British parliamentary style

.

Deniz Fuchidzhiev at Unsplash

The style is based on the debating tradition of the English House of Commons. The government presents a motion, which the opposition attacks. The aim is to have the widest possible range of arguments: Both sides try to support their position with strong arguments. There is no vote, a compromise at best after the debate (cf. Fischer 2004: 1).

Participants

Four teams of two compete against each other per debate (See graphic). The teams on the same side also compete with each other – as in coalition governments, each team must show its own profile. There is “factionalism”: all speakers must follow up on arguments previously made and may not contradict their own side. The positions of the teams are drawn by lot (cf. ibid.).

  1. Prime Minister and Deputy Prime Minister: Open the debate with their motion.
  2. Leader of the Opposition and Deputy Leader of the
  3. Leader of the Opposition: Open the rebuttal of the motion.
  4. Member and final speaker of the government: Closing statement for the motion
  5. Member and final speaker of the opposition: closing statement against the motion (cf. ibid.).

Course of the debate

Each speaker has 7 minutes to speak – not much time for well-structured and content-rich speeches. To avoid monologues, interposed questions from the other side are welcome.

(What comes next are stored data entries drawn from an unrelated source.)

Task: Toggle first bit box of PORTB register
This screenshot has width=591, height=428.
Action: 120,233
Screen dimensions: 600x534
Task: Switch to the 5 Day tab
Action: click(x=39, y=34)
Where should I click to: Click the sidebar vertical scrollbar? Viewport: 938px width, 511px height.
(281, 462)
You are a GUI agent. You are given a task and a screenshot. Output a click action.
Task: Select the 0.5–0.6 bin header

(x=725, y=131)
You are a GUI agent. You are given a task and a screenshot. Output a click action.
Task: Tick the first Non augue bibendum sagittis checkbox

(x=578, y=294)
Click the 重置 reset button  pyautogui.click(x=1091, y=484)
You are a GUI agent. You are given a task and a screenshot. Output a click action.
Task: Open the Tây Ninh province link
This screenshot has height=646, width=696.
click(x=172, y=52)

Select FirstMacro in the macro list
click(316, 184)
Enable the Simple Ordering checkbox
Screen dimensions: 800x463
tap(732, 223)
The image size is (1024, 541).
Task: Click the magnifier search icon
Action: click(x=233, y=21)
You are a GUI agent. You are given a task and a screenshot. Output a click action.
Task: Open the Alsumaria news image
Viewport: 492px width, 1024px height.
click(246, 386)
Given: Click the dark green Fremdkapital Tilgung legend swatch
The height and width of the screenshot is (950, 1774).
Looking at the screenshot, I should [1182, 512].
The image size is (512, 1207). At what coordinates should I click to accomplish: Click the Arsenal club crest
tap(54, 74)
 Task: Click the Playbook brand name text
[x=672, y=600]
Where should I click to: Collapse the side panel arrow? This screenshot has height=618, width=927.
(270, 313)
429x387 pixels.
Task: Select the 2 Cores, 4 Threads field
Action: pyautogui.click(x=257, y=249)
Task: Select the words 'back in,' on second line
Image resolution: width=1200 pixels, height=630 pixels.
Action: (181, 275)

However, the respective speaker alone decides whether and when to allow interposed questions. There are time signals for orientation: One signal at 1′ and 6′, two signals at the end of the speaking time. Speakers are not called off – but those who overrun lose points (cf. Fischer 2004: 1).

The opening government must distil a creative motion from the topic and propose a concrete, contentious policy change. The opposition opposes this motion. Each speaker has a specific task:

The first speakers on both sides introduce the topic, the second expands the argumentation, the third speaker has to introduce one more new aspect, the final speaker once again clearly and polemically summarise the debate for their side (cf. ibid.).

Crucial to any debate is the reciprocal reference: speakers must refute the arguments of the opposing side before raising new points of their own. In doing so, they must not contradict what was previously said on their own side. It goes without saying that debates are conducted using “parliamentary language”; name-calling is forbidden (cf. ibid.).

Feedback and scoring

After the debate, the speakers receive a short feedback from the jury with tips for upcoming debates. In tournaments, points are awarded, per speaker between 50 (very poor) and 100 (excellent). Many points are awarded for well-structured, content-rich and cleanly argued, in short: convincing speeches as well as the skilful handling of interposed questions (cf. ibid.).

The evaluation system is relatively simple: content counts for 50 per cent, with 25 per cent each going to “method” (structure and teamwork) and form (gestures, facial expressions, etc.) (cf. ibid.).